Sam Lizotte, une mère de famille originaire de Coppell, une petite localité située à quelques kilomètres de Hearst, a vivement manifesté sa frustration grandissante, tout comme plusieurs autres parents d’élèves, qui rencontrent des problèmes récurrents du transport scolaire, notamment en ce qui concerne l’autobus S100.
Lors de notre rencontre, elle a admis que, bien que la pénurie de chauffeurs soit reconnue et constitue peut-être un enjeu important, certaines familles se retrouvent sans service d’autobus depuis maintenant deux semaines à Coppell.
Selon Mme Lizotte, cette situation n’est pas nouvelle et s’est aggravée depuis le début de l’année scolaire jusqu’à présent.
«Je n’ai pas de recommandation formelle à faire pour cette situation. Mais vu que c’est la compagnie d’autobus qui avait fait une demande afin de gagner ce contrat pour pouvoir donner des services d’autobus à nos enfants, à mon avis c’est à eux autres d’essayer de trouver une solution. Ils disent qu’ils ont un manque de chauffeurs, mais un manque de chauffeurs qui reste pendant des années sans être réglé. Pourquoi ça n’a pas été réglé depuis ? Ce n’est pas à moi en tant que parent de régler le problème, mais c’est le système lui-même y compris le gouvernement, l’école et le conseil scolaire (…).»
Sam Lizotte a donné l’exemple d’elle-même : supposons qu’elle obtenait un contrat dans le cadre de son entreprise pour livrer du matériel à des clients et qu’à la fin de la journée elle n’arrivait pas à le réaliser, à qui serait le problème, «le client ou moi» ? Elle a affirmé que, bien sûr, le problème viendrait de sa part, tout comme c’est le cas, selon elle, avec la compagnie d’autobus.

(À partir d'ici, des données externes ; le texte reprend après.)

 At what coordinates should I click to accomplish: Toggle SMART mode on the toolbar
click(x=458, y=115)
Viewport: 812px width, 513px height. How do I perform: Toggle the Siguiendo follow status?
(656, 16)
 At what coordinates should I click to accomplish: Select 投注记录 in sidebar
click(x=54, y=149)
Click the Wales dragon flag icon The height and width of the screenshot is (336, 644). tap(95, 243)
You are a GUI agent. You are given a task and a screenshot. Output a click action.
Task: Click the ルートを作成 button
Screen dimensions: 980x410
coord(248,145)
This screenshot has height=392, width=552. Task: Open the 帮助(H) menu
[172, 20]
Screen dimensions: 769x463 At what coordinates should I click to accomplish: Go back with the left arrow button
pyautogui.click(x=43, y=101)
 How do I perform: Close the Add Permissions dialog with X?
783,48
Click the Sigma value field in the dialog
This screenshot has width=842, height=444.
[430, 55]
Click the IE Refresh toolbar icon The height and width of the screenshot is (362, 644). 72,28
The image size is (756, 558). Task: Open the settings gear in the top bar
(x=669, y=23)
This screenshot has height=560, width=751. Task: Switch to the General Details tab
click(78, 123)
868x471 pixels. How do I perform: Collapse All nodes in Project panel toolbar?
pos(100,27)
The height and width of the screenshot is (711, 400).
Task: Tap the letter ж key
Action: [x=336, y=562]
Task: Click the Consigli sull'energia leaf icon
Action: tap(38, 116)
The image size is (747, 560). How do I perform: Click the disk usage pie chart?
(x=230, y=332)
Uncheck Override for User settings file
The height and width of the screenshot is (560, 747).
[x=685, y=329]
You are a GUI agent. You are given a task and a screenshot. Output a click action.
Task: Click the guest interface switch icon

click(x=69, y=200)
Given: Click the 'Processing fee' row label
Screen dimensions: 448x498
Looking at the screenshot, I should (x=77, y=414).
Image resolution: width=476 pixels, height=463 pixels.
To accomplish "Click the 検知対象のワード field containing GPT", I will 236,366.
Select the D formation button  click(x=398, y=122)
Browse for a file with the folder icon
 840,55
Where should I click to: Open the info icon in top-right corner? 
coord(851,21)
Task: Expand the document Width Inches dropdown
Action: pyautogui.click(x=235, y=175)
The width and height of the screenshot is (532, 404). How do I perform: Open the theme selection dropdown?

Aux prises avec ces difficultés, Sam Lizotte a même tenté d’entreprendre des démarches auprès de l’école, du conseil scolaire et de la compagnie de transport en les appelant tous, mais les réponses qu’elle a obtenues portent principalement sur les changements prévus en septembre dans le cadre du nouveau système de transport.
D’après eux, l’école publique Hearst High School, où ses deux enfants suivent présentement leurs cours et qui fait partie du conseil scolaire anglophone District School Board Ontario North East, verra quelques changements en matière de transport scolaire à compter du mois de septembre prochain.
En fait, le gouvernement de l’Ontario a annoncé, par l’entremise du ministère de l’Éducation de l’Ontario, qu’il mettra en place un consortium régional de transport scolaire regroupant quatre conseils scolaires du Nord-Est : le Conseil scolaire catholique des Grandes Rivières, le Conseil scolaire public du Nord-Est, le Northeastern Catholic District School Board et le District School Board Ontario North East.
Toutefois, plusieurs familles s’interrogent sur les solutions immédiates qui pourraient être mises en place pour les prochaines semaines qui restent à l’année scolaire, tout en insistant sur le fait que, depuis la COVID-19, ce problème persiste en raison du manque de chauffeurs.
En attendant, les conséquences se font sentir au quotidien, car les enfants de Mme Lizotte et d’autres ne peuvent pas aller à l’école régulièrement.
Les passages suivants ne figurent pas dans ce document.